Of all the things they didn’t know about the man they had just buried, they knew Babbs must have had family at some point.
They left that morning with questions.
Patricia Murray had answers for the veterans who buried her brother.
Murray learned in a roundabout way that her brother had died alone in Gillette.
Until Murray got the call from Babbs’s ex-wife in Oklahoma City, who was notified after the next of kin search expanded outside of Wyoming, she hadn’t known that her brother was living in Gillette.
She took the call while working a security shift at the Kennedy Space Center in Florida, and continued through her eight-hour shift alone.
“It was very devastating for me. I haven’t talked to my brother or seen my brother in a long time,” she said. “I tried contacting him, but Grant, he had a lot of problems.”
Not long after she learned her brother had died, she learned he wouldn’t be buried alone.
“I am very thankful for them respecting my brother and doing what they did because I couldn’t come out there,” she said. “I really appreciate the vets who honor people who don’t have family to go to their funerals.”
Babbs was flawed, to put it kindly. He was reclusive, and seemed to alienate even the few family members who tried connecting with him.
His military career began when he joined the U.S. Army and served in Frankfurt, Germany, for a stint sometime about 1980.
“He really didn’t talk about it,” Murray said. “He was kind of like my father, my father fought in World War II and my dad didn’t talk about World War II.”
She said her brother drank heavily and isolated himself from family, which escalated after he lost a son to a car accident years ago. Babbs had two other children who have also separated from him and the family, she said.
“He drank a lot, and it’s very sad,” she said. “I tried to help him a few times and it just didn’t work.”
She said her four daughters unsuccessfully tried connecting with their uncle. He had health issues on top of his regular drinking and eventually moved to Wyoming from Oklahoma City, Murray said, seeking Veterans Affairs services.
She lost track of him after that. He didn’t make it easy on his family.
The veterans who buried him knew almost nothing about him. In some ways, that may have been for the best.

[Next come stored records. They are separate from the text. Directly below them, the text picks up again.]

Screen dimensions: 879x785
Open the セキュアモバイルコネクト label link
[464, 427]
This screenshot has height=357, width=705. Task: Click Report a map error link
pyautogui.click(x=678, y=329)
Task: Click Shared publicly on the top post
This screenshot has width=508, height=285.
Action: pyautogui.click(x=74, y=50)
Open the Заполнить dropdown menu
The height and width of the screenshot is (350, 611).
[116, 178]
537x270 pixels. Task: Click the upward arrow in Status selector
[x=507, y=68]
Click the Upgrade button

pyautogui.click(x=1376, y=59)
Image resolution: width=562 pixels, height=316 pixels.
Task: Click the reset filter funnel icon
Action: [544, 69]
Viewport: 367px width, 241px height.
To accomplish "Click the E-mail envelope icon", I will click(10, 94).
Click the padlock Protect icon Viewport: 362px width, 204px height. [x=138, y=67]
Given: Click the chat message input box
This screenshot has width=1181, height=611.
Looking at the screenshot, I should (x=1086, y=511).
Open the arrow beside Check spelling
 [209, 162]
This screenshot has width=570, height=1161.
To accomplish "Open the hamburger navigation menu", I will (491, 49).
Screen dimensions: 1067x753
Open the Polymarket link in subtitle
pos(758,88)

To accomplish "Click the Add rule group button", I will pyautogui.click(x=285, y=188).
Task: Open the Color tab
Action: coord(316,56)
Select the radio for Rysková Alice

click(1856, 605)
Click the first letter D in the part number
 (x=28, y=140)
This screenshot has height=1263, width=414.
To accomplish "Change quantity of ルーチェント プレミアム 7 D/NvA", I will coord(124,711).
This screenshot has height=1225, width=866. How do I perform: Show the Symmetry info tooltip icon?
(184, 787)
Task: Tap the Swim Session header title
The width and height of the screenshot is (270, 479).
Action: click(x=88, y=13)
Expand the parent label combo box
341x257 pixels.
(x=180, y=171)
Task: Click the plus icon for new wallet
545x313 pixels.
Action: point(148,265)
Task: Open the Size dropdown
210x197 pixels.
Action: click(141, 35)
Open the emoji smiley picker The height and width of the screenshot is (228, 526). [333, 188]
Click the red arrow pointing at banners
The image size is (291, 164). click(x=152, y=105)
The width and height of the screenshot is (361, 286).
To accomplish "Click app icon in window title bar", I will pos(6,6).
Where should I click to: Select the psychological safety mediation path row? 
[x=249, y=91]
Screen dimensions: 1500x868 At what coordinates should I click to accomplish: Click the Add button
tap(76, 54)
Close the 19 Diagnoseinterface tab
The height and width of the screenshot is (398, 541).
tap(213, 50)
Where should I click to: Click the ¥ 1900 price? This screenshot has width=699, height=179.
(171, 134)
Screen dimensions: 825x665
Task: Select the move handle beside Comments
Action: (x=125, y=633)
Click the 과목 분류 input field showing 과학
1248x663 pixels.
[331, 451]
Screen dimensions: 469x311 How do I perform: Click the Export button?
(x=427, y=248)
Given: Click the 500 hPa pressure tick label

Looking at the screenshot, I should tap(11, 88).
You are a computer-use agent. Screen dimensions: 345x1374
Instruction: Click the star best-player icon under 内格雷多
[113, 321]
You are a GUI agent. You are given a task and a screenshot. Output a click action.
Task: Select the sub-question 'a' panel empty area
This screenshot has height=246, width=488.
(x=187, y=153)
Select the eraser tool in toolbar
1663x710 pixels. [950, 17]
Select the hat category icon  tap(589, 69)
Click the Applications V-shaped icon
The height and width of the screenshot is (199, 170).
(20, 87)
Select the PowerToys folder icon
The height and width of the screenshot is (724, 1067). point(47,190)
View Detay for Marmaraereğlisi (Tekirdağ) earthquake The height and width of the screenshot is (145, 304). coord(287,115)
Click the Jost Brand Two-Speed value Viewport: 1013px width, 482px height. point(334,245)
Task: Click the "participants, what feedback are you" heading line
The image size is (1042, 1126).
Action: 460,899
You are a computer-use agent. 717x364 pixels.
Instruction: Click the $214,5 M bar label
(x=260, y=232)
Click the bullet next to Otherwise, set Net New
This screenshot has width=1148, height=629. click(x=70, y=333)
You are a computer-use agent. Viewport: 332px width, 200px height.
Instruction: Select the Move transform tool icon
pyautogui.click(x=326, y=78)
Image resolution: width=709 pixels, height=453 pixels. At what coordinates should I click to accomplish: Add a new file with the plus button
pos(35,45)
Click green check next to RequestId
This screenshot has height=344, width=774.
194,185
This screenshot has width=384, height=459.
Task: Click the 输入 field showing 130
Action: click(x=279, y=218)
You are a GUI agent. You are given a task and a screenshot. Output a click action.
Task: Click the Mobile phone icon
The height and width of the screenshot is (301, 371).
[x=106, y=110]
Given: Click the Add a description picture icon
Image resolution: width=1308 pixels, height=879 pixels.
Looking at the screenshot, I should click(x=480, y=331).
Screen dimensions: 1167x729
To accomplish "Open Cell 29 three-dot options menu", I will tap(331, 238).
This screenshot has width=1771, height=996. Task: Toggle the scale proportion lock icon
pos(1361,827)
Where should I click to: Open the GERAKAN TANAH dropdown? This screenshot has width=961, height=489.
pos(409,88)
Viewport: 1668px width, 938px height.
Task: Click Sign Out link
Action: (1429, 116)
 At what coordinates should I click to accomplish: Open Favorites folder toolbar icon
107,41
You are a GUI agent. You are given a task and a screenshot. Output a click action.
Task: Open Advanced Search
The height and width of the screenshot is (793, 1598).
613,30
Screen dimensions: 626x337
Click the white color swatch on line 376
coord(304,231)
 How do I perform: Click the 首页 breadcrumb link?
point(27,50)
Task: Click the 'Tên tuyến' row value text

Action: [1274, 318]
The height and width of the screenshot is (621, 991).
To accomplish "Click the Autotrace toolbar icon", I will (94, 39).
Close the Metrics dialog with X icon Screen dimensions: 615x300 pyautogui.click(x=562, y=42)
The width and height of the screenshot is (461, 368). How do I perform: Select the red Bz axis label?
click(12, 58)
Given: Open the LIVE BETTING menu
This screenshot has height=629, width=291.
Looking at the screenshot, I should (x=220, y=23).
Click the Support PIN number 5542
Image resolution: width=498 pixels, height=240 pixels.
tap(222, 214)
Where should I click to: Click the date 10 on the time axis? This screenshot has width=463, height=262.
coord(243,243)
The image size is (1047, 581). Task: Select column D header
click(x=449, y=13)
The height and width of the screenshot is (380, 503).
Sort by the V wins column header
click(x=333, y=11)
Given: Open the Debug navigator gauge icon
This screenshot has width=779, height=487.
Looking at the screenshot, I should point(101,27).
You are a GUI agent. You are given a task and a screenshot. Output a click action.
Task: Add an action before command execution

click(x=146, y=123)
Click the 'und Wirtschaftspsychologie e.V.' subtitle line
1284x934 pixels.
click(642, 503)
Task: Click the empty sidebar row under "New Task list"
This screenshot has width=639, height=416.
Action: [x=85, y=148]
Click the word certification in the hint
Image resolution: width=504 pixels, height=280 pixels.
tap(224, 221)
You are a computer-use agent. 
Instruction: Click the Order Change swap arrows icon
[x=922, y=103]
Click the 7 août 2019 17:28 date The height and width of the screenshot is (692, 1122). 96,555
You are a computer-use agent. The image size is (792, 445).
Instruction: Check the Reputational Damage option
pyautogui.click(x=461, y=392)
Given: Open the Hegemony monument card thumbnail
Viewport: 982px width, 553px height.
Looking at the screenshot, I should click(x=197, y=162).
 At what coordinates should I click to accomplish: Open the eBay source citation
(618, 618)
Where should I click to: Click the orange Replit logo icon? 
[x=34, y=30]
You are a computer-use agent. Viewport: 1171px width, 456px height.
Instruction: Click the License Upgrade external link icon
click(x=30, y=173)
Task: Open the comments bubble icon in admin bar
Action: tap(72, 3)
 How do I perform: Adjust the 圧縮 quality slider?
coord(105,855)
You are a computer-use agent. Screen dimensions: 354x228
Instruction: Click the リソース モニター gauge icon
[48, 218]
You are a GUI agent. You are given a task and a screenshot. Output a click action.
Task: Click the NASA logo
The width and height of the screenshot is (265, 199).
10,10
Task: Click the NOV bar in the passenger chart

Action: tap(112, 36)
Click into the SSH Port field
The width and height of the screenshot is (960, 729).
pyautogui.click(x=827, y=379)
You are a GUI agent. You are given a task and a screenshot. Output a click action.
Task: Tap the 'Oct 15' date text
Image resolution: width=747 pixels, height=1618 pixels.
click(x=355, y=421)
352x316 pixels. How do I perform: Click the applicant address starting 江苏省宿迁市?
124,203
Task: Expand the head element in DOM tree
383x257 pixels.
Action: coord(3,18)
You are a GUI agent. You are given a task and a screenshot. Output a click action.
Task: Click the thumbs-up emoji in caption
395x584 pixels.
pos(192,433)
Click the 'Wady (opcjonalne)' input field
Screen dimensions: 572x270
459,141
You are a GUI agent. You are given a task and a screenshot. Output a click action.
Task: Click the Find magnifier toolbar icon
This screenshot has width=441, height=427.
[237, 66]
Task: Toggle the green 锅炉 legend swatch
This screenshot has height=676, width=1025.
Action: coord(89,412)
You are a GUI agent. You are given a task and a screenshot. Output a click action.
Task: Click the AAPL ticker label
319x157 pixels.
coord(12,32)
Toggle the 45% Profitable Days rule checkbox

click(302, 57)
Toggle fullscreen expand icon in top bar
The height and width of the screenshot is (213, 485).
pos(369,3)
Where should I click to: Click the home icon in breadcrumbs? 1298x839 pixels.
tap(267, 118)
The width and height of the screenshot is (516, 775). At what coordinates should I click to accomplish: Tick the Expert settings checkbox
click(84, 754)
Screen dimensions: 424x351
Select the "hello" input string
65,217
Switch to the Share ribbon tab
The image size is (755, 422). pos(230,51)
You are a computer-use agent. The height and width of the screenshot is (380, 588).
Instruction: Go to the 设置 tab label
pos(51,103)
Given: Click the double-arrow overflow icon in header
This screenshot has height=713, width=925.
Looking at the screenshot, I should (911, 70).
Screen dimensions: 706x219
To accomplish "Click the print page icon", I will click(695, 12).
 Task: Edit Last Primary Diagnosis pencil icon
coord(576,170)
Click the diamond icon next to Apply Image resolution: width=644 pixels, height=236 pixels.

They’re burying a person as much as they’re rekindling an idea. It’s an idea of brotherhood, camaraderie — together we stand, divided we fall.
“I just didn’t want him to ever die alone,” she said. “That’s horrible, what happened.”
Before Babbs was buried, his sister was in touch with Barry, who told her he’d be there for her brother’s burial.
Even without knowing Babbs, for better or worse, Barry and some of the other veterans saw a part of themselves in that cardboard casket that they, both brothers and strangers, mourned together.
“We all had our different lives. If one thing or another — it could be just one change and we could end up like this,” Barry said.
“That could happen to any one of us,” he added.
It’s unclear how often a veteran dies alone, or receives an indigent service in Gillette. But as the community is reminded every so often, it does happen.
“It happens more often than we’d like to see,” said veteran Lee Yake.
Babbs didn’t serve in Vietnam, but his story and death resembles what the veterans who paid him last respects said is a concerning shift. With Vietnam veterans in line as the generation reaches its twilight years, there’s concern that burials like Babbs’s may happen more often.
“It’s there already,” Yake said of lonely veteran deaths. “It’s here already.”
It’s one thing to die alone. In a sense, we all die alone. It’s another thing to die forgotten.
Through no effort of his own, Babbs was spared the indignity of dying alone and being forgotten. He was remembered by a group who never knew him. But at the very end, he was not alone, and he was not forgotten.
Brothers he never knew made it so.
There may be more deaths like Babbs’s as more generations of veterans come and go. If so, there will be more veterans like those in Gillette making sure they aren’t sent off alone.